Thursday, May 15, 2014

Homemade Barbecue Sauce

I wanted to make some chicken sandwiches, and my usual "recipe" is to put some chicken breasts in the crockpot and dump in some bottled bbq sauce.  (Sometimes I get fancy and slice some onions and grate some carrots in there too.)  But there are many reasons to not use bottled bbq sauce, the most important of which was I only had a few drips left in the bottle.  So I looked online and, oh my, people have very strong feelings about barbecue sauce.  I'm pretty sure this particular recipe is heresy so no offense intended to the believers, but it met my criteria:  it used what I had around and was only slightly harder than dumping in a bottle.

I liked the flavor, it was much less sweet than the bottled version so it worked well to use as an ingredient in a dish rather than a condiment.  If I wanted to make it to use as regular bbq sauce, I would probably want to sweeten it up and use tomato paste/less tomatoes not sure what proportions--this was really watery.  Also, it would need to simmer to melt the sugar and get all the flavors mingling, I didn't do that since it was going in the crockpot.

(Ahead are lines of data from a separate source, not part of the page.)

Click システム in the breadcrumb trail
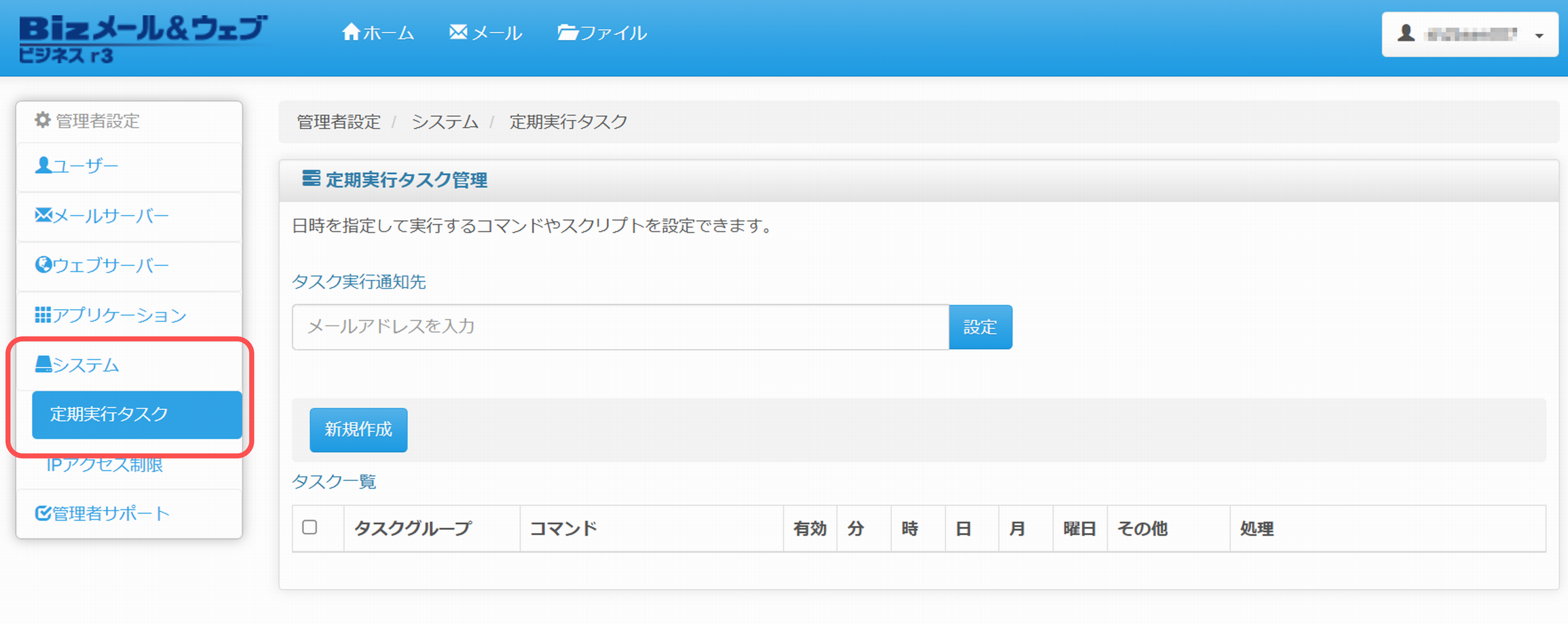This screenshot has height=624, width=1568. click(x=445, y=122)
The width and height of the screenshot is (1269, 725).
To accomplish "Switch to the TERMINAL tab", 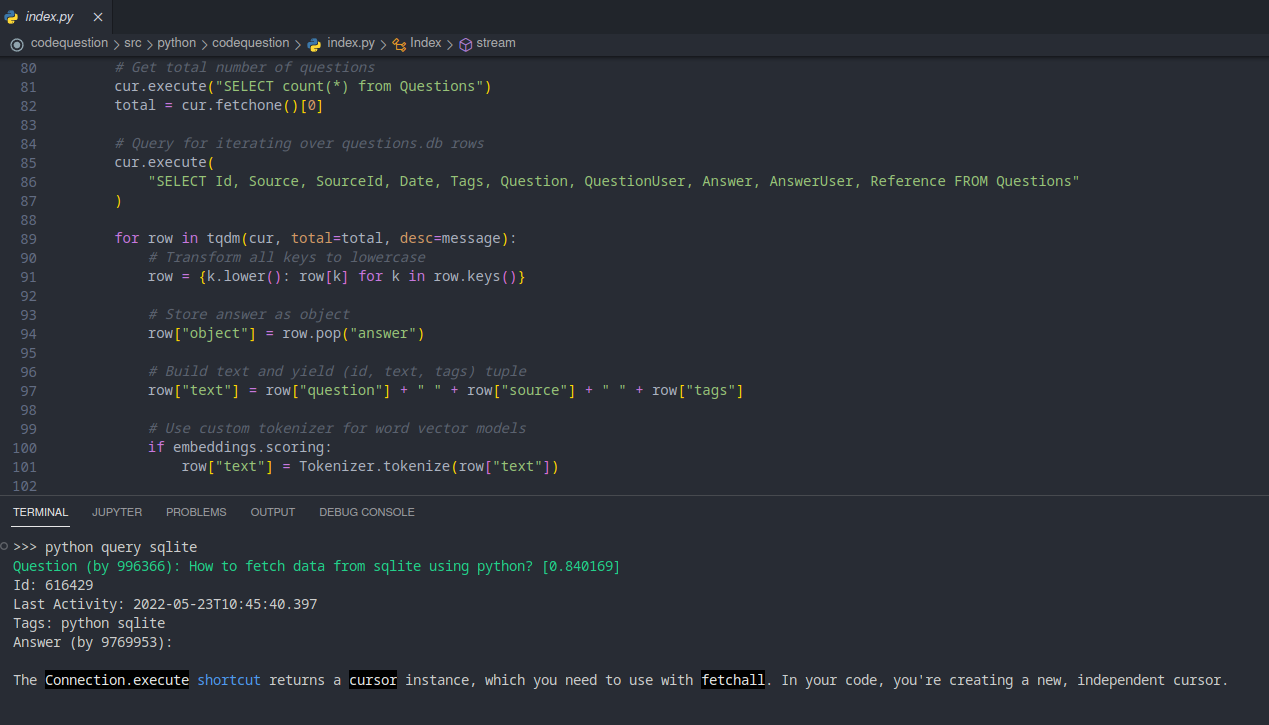I will click(x=40, y=512).
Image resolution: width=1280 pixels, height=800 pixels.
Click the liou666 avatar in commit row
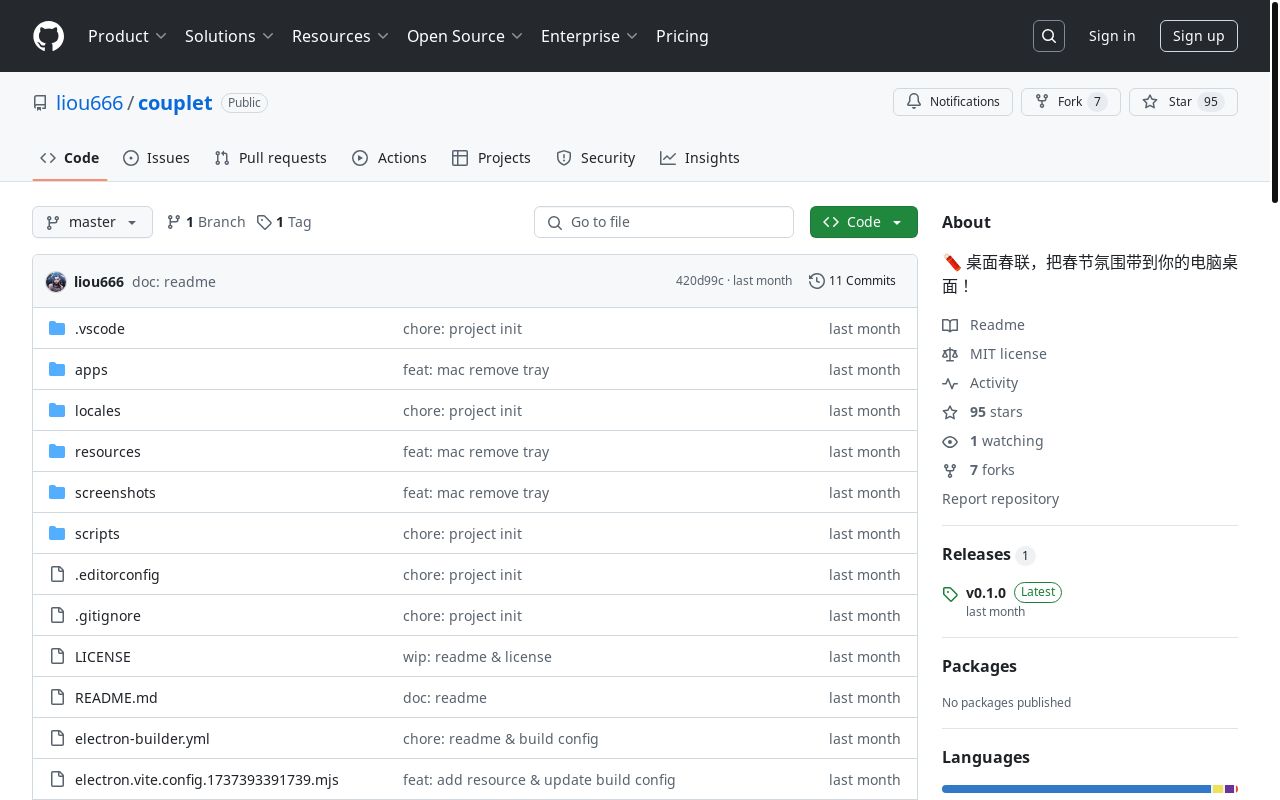tap(56, 282)
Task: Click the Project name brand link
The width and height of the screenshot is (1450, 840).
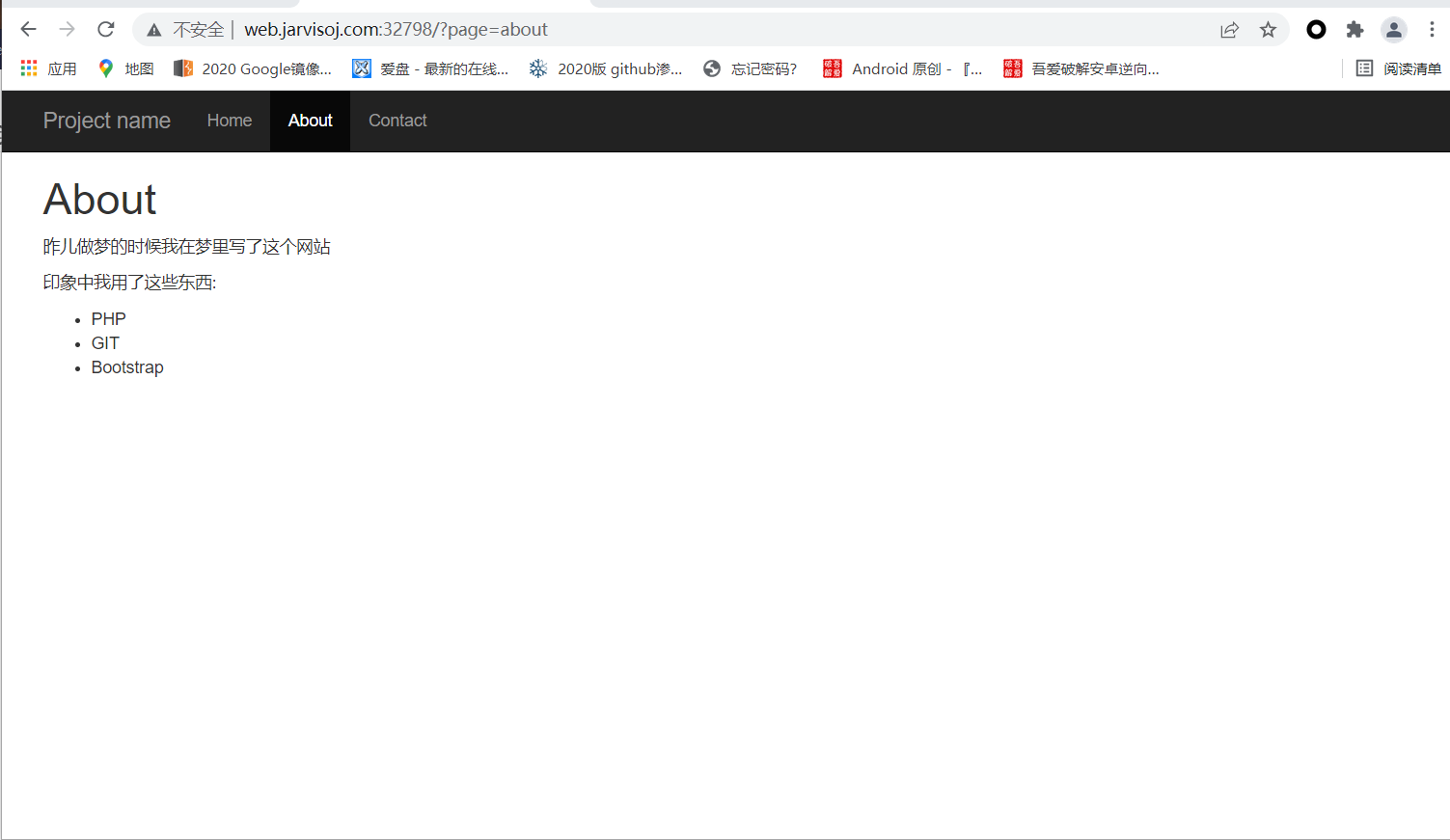Action: (x=107, y=121)
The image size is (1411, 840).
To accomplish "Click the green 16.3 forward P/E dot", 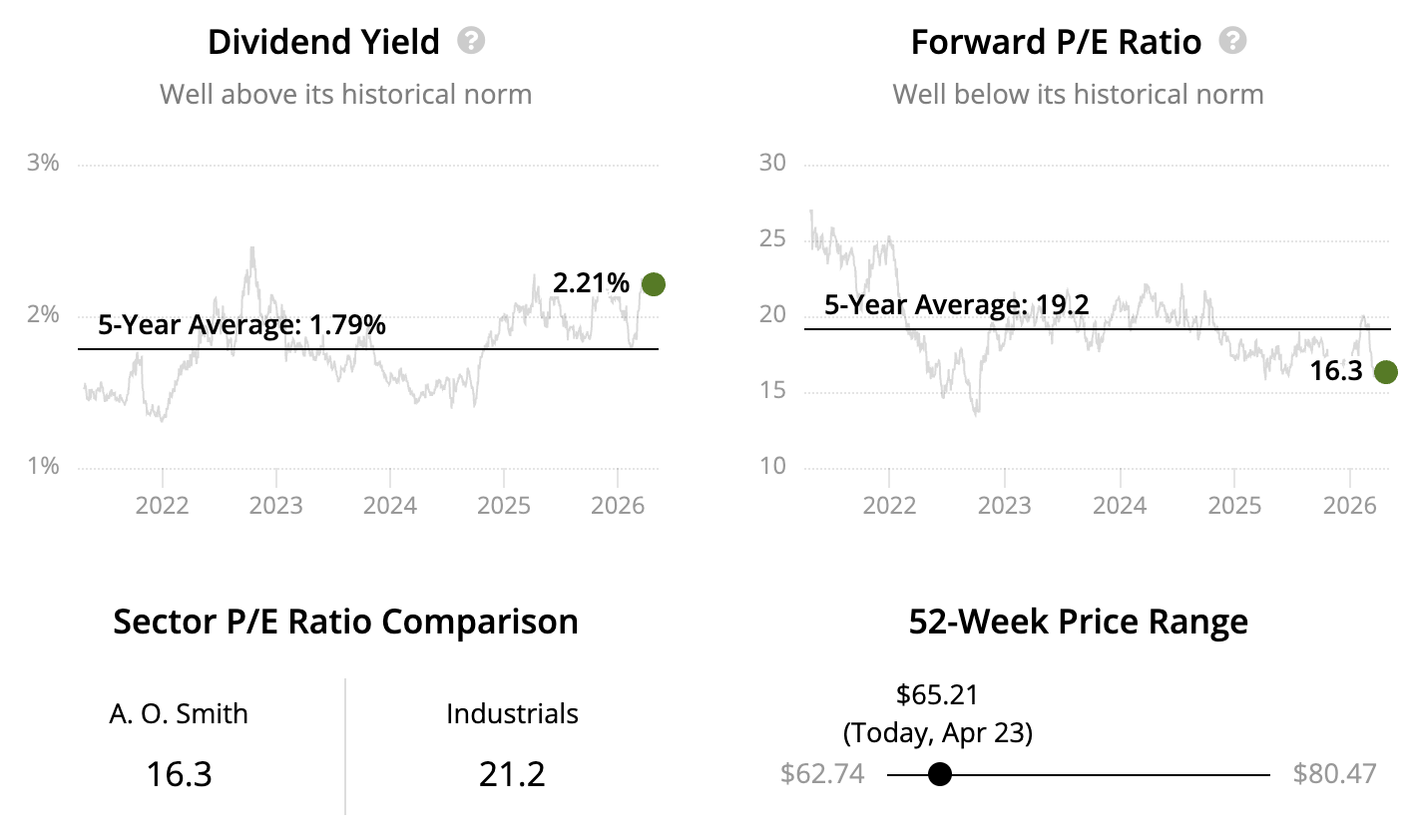I will click(1385, 372).

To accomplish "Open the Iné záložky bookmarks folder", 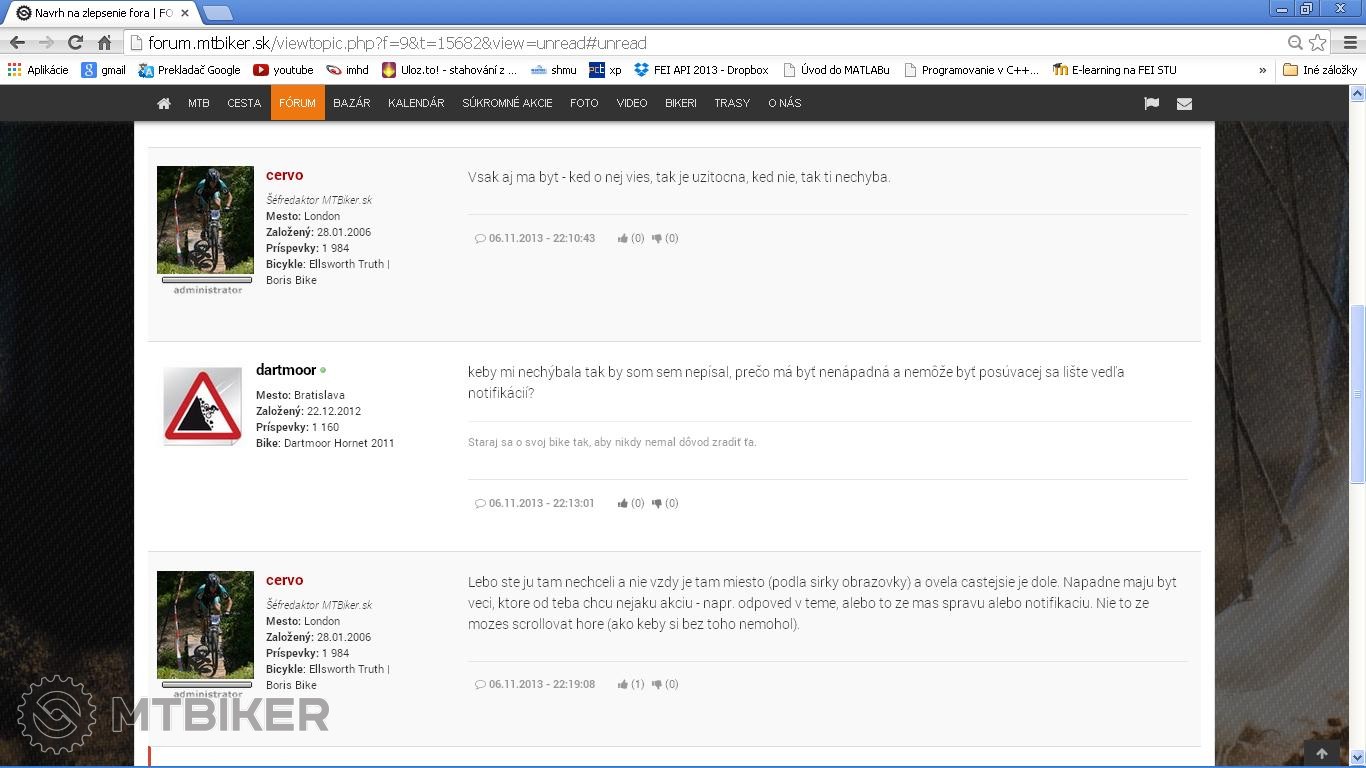I will 1320,70.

1 15oz can tomatoes (I used diced, drained off what liquid I could, then used an immersion blender to puree it.  I'm sure other types of canned tomatoes would work, perhaps better.)
1/2 c molasses (this gave it a bitter flavor, which I liked but you might want to start with less if you aren't sure)
1/4 c brown sugar
3 cloves garlic, minced
3 T Worcestershire sauce
3 T white vinegar
1 1/2 t smoked paprika (alternately I saw a couple recipes calling for chipotles, which would also give a smoky flavor with some extra kick)
3/4 t pepper
1/4 t onion powder
1/4 t seasoned salt

I used 5 chicken half breasts for this amount of sauce.  Also, I didn't measure with actual measuring cups and spoons--everything is to taste!